What this task involves
The entries below contain a line with "Garten (20, 90)" and a line with "山东麒丰焊接材料公司年会 (135, 1882)". Quote exactly those two lines and all lines between them.

Supplied material
((

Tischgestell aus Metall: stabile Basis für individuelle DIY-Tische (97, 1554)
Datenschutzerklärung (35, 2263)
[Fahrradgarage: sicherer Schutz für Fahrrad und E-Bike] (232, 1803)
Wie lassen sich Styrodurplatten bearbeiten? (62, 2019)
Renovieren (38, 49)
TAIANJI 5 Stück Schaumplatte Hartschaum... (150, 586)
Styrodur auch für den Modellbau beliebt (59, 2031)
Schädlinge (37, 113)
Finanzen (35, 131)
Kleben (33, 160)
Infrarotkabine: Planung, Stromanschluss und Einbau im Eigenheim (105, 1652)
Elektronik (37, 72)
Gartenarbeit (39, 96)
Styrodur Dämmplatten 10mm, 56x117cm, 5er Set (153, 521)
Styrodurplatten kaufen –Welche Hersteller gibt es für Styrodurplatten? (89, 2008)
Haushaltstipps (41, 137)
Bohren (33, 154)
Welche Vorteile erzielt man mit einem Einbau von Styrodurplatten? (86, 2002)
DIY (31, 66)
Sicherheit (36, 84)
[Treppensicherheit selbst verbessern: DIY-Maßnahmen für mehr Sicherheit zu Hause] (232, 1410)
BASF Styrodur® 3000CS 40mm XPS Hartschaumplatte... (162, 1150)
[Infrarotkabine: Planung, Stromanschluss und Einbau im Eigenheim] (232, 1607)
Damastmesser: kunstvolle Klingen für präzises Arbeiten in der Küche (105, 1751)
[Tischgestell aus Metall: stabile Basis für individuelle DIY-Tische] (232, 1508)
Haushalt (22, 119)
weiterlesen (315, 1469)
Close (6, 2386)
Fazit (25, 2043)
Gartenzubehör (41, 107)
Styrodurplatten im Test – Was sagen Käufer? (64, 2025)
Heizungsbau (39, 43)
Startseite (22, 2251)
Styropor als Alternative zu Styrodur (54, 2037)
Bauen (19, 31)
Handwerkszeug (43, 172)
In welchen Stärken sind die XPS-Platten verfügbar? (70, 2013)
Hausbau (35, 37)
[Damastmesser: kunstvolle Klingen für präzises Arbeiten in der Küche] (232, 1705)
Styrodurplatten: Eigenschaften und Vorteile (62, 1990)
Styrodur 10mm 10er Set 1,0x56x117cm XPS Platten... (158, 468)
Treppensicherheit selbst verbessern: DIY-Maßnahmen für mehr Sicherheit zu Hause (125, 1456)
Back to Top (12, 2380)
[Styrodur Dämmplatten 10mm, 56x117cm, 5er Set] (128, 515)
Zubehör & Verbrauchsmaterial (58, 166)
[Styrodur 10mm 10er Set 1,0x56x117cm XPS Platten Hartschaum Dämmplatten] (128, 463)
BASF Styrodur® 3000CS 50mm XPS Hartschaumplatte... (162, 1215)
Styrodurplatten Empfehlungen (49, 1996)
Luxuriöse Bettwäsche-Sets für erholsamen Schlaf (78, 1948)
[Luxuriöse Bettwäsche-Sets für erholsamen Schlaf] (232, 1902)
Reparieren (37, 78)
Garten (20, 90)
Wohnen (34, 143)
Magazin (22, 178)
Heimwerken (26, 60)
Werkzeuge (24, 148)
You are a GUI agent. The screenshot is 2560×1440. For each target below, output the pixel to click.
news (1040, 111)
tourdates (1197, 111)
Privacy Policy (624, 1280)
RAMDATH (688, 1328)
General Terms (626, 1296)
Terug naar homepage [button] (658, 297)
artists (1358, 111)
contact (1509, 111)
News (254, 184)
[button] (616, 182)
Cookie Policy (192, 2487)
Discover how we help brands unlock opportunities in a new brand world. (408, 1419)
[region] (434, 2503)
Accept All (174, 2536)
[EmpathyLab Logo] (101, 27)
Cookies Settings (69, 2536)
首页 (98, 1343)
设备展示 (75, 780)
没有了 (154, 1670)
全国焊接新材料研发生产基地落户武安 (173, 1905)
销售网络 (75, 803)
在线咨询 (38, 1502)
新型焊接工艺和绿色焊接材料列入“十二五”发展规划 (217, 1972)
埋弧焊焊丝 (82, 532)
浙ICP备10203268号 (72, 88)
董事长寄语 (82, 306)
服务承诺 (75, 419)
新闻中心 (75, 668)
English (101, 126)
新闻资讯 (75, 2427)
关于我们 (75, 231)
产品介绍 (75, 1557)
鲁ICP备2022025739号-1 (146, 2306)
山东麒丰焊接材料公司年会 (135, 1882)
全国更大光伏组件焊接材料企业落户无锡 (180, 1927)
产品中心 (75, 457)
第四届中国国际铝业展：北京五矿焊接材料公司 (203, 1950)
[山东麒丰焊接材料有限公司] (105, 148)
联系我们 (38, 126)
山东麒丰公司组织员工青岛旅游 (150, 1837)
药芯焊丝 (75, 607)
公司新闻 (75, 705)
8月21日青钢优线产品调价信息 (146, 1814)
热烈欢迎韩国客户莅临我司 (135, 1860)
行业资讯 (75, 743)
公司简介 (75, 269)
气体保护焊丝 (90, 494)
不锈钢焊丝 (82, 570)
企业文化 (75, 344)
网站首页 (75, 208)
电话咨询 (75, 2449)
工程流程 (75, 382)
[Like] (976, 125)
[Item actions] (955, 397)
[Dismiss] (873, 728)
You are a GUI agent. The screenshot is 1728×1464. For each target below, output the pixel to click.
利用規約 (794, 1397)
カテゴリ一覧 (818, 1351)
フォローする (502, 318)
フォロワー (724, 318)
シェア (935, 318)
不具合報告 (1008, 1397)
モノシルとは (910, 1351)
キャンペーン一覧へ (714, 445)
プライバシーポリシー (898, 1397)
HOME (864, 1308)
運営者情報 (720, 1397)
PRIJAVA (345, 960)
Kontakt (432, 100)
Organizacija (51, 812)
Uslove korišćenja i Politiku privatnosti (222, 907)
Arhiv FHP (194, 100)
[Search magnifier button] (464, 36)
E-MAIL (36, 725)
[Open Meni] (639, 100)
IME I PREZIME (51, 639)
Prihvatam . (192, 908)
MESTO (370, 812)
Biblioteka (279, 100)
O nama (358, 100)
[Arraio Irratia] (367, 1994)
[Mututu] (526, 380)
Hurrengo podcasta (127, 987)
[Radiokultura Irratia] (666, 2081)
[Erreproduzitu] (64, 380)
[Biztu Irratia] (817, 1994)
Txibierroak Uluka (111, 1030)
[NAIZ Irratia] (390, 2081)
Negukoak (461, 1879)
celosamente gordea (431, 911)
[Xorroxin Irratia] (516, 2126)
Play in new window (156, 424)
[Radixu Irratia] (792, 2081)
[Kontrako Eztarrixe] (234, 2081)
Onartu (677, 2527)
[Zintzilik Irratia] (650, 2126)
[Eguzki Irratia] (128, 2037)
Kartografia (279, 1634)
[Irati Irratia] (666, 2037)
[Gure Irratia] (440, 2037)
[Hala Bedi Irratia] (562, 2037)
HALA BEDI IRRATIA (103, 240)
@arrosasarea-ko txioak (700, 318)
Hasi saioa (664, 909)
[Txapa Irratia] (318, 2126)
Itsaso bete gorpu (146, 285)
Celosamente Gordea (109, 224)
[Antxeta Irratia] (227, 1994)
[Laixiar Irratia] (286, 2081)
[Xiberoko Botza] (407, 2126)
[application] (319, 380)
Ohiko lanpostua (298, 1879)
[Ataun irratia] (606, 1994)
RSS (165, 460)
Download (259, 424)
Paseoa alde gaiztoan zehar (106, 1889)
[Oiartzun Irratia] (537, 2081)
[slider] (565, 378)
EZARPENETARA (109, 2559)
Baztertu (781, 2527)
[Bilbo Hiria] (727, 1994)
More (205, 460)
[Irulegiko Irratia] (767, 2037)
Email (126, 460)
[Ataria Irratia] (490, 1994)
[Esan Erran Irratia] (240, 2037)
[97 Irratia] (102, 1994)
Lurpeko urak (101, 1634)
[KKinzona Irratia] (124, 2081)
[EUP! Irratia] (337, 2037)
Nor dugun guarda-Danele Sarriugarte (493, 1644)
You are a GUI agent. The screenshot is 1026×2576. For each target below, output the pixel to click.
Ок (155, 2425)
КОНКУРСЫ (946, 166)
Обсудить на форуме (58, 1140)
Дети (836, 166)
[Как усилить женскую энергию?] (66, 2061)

))

Solution to the problem
Garten (20, 90)
Wohnen (34, 143)
Magazin (22, 178)
Heimwerken (26, 60)
Werkzeuge (24, 148)
You are a GUI agent. The screenshot is 2560×1440. For each target below, output the pixel to click.
news (1040, 111)
tourdates (1197, 111)
Privacy Policy (624, 1280)
RAMDATH (688, 1328)
General Terms (626, 1296)
Terug naar homepage [button] (658, 297)
artists (1358, 111)
contact (1509, 111)
News (254, 184)
[button] (616, 182)
Cookie Policy (192, 2487)
Discover how we help brands unlock opportunities in a new brand world. (408, 1419)
[region] (434, 2503)
Accept All (174, 2536)
[EmpathyLab Logo] (101, 27)
Cookies Settings (69, 2536)
首页 (98, 1343)
设备展示 (75, 780)
没有了 (154, 1670)
全国焊接新材料研发生产基地落户武安 (173, 1905)
销售网络 (75, 803)
在线咨询 (38, 1502)
新型焊接工艺和绿色焊接材料列入“十二五”发展规划 (217, 1972)
埋弧焊焊丝 (82, 532)
浙ICP备10203268号 (72, 88)
董事长寄语 (82, 306)
服务承诺 (75, 419)
新闻中心 (75, 668)
English (101, 126)
新闻资讯 (75, 2427)
关于我们 (75, 231)
产品介绍 (75, 1557)
鲁ICP备2022025739号-1 (146, 2306)
山东麒丰焊接材料公司年会 (135, 1882)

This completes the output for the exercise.